_WHAT NEEDS TO BE DONE_
Using the entries below, transcribe exactly the line containing "Instruction: Click the Add" and each line that follows it to the end.
*** DATA TO EXAMINE Section Begins ***
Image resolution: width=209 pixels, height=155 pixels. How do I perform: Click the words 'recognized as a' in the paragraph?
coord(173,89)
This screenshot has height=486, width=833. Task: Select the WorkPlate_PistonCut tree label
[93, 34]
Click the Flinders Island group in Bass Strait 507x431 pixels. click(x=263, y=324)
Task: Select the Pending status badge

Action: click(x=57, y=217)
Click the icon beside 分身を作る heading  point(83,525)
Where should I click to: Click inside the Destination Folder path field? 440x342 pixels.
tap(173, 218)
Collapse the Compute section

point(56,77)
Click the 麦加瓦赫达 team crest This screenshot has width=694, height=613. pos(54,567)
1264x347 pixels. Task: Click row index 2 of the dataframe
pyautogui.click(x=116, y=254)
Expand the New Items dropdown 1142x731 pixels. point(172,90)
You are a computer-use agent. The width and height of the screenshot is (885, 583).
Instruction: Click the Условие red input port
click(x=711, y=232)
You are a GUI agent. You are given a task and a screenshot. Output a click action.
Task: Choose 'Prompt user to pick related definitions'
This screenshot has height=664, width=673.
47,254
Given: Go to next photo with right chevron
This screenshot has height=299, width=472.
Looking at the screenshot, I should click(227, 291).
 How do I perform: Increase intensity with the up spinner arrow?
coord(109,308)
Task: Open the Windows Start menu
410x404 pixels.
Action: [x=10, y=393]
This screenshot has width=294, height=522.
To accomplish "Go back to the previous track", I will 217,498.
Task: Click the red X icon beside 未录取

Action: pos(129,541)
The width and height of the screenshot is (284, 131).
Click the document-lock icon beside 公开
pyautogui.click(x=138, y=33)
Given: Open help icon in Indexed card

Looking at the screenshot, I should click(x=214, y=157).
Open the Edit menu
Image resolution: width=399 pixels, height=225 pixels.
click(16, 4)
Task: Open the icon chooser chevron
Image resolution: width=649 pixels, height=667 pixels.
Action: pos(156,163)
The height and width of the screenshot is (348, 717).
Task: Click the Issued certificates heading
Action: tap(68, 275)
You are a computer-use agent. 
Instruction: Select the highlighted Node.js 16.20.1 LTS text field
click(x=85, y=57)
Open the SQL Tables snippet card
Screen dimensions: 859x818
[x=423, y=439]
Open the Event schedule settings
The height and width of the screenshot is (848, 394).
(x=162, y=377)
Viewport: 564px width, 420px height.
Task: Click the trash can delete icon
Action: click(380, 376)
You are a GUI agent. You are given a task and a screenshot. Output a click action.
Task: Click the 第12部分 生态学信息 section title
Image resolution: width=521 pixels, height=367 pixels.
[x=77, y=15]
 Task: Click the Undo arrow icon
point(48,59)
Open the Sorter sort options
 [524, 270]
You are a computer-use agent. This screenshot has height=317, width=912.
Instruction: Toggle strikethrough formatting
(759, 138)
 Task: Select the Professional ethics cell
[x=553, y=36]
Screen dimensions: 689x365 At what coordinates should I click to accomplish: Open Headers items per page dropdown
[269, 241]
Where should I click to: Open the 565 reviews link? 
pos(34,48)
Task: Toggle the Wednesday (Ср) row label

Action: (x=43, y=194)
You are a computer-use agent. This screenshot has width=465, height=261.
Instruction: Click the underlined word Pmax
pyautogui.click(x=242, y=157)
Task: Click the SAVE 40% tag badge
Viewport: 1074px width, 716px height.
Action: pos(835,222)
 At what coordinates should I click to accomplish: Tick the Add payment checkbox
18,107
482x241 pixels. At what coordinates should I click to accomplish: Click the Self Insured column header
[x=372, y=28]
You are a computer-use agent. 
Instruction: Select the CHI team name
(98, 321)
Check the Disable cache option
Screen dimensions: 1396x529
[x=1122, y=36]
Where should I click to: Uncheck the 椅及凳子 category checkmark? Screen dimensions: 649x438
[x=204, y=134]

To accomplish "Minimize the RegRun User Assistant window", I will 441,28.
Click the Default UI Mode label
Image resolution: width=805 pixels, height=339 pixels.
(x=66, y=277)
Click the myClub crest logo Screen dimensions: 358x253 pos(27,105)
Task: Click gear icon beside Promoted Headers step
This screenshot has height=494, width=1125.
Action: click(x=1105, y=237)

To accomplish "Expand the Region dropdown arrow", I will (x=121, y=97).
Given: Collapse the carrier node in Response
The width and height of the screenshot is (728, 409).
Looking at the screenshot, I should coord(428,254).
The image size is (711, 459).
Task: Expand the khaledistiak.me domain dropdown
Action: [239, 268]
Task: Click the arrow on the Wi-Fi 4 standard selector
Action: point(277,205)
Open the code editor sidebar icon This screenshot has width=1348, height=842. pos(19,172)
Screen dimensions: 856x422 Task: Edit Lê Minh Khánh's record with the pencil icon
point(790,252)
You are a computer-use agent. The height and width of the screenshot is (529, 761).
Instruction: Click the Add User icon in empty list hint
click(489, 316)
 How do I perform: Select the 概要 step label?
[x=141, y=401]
*** DATA TO EXAMINE Section Ends ***
_SOLUTION TO THIS PROBLEM_
Instruction: Click the Add User icon in empty list hint
click(489, 316)
 How do I perform: Select the 概要 step label?
[x=141, y=401]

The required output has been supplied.